As for teenagers, Bronson says the best way to discourage lying is to set consistent rules, but to leave the door open to some negotiation.
“We’re raised on this idea that ‘no must mean no’ … but when [children] are older, we need to see that some arguing with parents is actually a good thing — not a bad thing,” he says.
“[Teenagers often feel that] they have two choices: telling you the truth and leading to an argument, or just outright lying. Arguing over the actual rules is a better alternative and a very different thing than arguing over your authority as a parent to set rules,” Bronson says.
oops, I meant Nutureshock
I burst out laughing in my office when I read your description of Strudel and her explosions!
The worst part for me about getting caught would be admitting that I did something fucking dumb without a real reason.
In related news, if a Ms. G is wondering, I am very sorry for putting that little piece of of the 7th grade physics lab equipment in my pocket one day and then losing it. And not fessing up when she caught me.

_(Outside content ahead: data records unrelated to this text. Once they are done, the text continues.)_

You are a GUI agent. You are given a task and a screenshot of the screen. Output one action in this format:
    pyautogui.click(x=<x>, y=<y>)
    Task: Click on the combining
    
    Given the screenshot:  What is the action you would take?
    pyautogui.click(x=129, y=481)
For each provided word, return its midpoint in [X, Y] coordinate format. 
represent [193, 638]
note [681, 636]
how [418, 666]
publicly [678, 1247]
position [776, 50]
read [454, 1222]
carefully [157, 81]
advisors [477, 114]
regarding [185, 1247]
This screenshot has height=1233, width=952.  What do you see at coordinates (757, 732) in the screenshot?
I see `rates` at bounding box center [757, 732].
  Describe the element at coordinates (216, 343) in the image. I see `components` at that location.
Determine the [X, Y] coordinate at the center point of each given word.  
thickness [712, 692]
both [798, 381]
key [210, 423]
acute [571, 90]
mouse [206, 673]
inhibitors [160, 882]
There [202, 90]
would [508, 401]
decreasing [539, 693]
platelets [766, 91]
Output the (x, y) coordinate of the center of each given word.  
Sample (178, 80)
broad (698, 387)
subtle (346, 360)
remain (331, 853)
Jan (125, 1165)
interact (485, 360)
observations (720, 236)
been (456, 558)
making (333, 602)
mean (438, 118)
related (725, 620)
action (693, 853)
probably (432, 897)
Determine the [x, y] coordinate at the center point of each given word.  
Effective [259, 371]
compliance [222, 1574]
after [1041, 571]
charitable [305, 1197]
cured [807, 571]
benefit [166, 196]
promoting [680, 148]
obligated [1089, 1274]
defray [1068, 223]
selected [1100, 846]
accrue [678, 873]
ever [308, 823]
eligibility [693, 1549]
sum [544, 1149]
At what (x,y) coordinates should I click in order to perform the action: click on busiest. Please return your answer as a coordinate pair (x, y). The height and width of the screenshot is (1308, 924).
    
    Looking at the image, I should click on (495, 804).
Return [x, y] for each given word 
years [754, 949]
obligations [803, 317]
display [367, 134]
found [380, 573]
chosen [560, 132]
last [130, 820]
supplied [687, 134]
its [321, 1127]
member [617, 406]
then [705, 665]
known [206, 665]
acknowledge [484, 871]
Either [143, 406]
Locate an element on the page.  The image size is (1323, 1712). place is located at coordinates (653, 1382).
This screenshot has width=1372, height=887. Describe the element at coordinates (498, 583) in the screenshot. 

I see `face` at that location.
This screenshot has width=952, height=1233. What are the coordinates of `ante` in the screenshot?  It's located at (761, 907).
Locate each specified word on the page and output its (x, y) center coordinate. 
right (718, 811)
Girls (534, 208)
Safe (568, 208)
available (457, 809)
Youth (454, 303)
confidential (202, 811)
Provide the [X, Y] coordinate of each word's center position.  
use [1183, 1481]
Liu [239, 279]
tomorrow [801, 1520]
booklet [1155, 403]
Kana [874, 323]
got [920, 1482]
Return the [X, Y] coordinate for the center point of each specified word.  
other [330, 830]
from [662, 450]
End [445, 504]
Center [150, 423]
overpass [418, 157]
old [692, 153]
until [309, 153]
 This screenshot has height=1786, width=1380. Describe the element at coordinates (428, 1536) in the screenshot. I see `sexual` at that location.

SO EMBARRASSED. EVEN THEN.
MG lies a fair bit, and I never know what to do about it b/c I was never much of a liar and am still terrible at it. I thought she’d stopped, but recent evidence suggests she’s just gotten better at it, like Franny. We’ve talked with her about trust, and I think she understands in a theoretical way but she…doesn’t care? Doesn’t connect it to her real life? Doesn’t feel like she can help herself? It’s hard to tell.
Anyway if you come up with anything good I’ll be very happy and grateful to read it.
“Say what you will about homeopathy…”
The only thing I’ll say, as a patriarchal bastard Western medical practitioner, is that anything that allows kids to confuse pills with candy is bad. While you’re quite right a kid can’t overdose on sugar pills, it’s a little worrying that she can steal any ‘medicine’ and gobble them in secret. Sets a bad precedent for that hypothetical day when what’s available might not be homeopathic, y’know? How many did she swallow at once, over what period of time, and how long was it until somebody else saw her?
I don’t wanna be a downer, really. And it’s clear that you’re an awesome mom. But for a 66-pound kid (which could be heavy for an 8- or a 9-year-old or not, depending on height), nine extra-strength Tylenol tablets (4500mg) is enough to kill a child dead. Nine tabs. Liver failure. And do those tablets have a sweet-tasting coating? I don’t remember.
My kid can ferret away all the Chap-Stick or ponytail holders she wants, and that comes under stealing/ lying. But if anything resembling medicine goes missing, the place is going into lockdown.